The talk was part of the international studies lecture series known as Critical Junctures. The featured speaker was Dr. Alexandra Minna Stern from the University of Michigan. Stern is the author of “Proud Boys and the White Ethnostate: How the Alt-Right is Warping the American Imagination.”

Attendees were able to learn about the key beliefs of far-right groups, the rise of these groups globally and what this rise means.

In 2019, the Southern Poverty Law Center tracked 940 hate groups in the United States. The rise of far-right groups in Europe is significant, specifically in Poland and Hungary.

“The far-right has been on the rise for the past two decades,” Stern said.

The effects of this can be seen in the attack on the Capitol on Jan. 6, where numerous alt-right flags appeared.

“What you saw at the Capitol insurrection was, in many ways, a hodgepodge of images from those who were carrying pretty obvious Trump flags, as well as flags and images that hearken back to the late 18th century, 1776, the Three Percenters and the Proud Boys. It really captured what the rowdy far-right looks like in the United States today,” Stern said.

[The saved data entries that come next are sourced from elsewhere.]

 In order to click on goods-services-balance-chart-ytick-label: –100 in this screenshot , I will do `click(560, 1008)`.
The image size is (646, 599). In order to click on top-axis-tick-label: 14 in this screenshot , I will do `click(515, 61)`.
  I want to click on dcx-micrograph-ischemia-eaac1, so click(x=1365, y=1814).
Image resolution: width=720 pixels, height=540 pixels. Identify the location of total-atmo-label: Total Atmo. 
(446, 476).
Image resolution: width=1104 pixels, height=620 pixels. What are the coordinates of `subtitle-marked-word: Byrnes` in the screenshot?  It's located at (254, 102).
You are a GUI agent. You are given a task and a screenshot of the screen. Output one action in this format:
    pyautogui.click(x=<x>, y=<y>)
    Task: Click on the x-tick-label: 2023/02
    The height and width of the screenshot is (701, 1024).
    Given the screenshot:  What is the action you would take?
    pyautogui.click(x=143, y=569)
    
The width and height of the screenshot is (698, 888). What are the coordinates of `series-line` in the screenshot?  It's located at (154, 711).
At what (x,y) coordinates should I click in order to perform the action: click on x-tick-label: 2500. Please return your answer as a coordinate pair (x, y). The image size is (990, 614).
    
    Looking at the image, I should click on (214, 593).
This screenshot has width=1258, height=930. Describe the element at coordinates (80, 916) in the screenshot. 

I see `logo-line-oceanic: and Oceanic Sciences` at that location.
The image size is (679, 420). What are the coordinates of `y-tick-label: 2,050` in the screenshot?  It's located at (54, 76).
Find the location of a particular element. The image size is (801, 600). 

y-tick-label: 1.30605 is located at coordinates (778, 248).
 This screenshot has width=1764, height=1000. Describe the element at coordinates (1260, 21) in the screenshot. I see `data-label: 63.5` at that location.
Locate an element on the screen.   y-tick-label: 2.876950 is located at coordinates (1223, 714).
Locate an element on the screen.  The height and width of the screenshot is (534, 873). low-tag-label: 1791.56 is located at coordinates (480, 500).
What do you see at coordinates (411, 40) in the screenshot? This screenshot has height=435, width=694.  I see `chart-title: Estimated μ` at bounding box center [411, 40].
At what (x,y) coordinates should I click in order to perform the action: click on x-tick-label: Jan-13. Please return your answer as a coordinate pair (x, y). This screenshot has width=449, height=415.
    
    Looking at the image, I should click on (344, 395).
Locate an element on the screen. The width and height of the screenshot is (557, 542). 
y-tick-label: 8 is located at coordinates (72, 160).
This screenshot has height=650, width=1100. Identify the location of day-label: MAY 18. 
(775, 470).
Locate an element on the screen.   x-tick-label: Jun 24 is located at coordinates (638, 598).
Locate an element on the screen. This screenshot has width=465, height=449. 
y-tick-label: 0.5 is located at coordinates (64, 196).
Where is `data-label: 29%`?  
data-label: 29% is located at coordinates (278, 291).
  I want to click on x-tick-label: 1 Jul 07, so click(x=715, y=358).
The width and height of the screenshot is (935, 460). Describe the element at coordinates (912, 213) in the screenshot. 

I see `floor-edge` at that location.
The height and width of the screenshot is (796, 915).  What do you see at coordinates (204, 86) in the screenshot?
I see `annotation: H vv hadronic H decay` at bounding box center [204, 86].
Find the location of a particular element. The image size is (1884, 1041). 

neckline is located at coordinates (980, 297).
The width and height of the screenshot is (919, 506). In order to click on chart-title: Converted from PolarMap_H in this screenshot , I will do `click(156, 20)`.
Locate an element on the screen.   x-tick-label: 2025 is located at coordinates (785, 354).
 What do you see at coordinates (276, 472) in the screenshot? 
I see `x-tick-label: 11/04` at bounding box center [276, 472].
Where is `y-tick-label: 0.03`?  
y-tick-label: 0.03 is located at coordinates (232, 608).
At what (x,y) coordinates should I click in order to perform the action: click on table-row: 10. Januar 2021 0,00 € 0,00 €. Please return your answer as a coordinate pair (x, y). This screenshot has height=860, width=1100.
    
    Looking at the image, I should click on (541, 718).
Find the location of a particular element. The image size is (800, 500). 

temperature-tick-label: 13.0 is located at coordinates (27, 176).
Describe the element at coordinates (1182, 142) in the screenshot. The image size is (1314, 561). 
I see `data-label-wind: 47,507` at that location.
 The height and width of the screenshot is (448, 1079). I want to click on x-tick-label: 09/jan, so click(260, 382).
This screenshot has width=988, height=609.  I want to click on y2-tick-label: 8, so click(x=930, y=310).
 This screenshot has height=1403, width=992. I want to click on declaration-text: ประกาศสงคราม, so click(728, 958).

Key beliefs of these groups include nationalism, antisemitism and Islamophobia. However, social media is adding a new element to these groups. The use of social media has mainstreamed far-right culture. Today, these alt-right groups are a mix of in-person organizations and social media groups. 

“It’s not just a platform for exchanging information; it’s a place where they can meet other like-minded people and engage in building community,” Stern said.

With the de-platforming of some far-right users, many far-right groups are leaning toward other forms of social media, such as Parler, to share their ideas. Parler is an app similar to Twitter that boasts free speech, no matter what content someone is creating. Many far-right groups have taken to Parler after Facebook, Twitter and Instagram have started heavily monitoring and deleting content on their platforms.

During this event, it was noted that a large component that factors into these groups is conspiracy theories, which have only increased with the start of the COVID-19 pandemic and the restrictions put in place to combat the virus. 

“Misinformation, conspiracy theories — like QAnon and Pizzagate — and the COVID situation have really provided a fertile environment for these types of groups, and for their expansion,” Stern said. “Looking ahead, what I do see, and this is something that we saw on Jan. 6… is para-militarization, really a militarization of these groups.”

Stern also said that under the Biden administration, there will be more attention to domestic extremism and terrorism.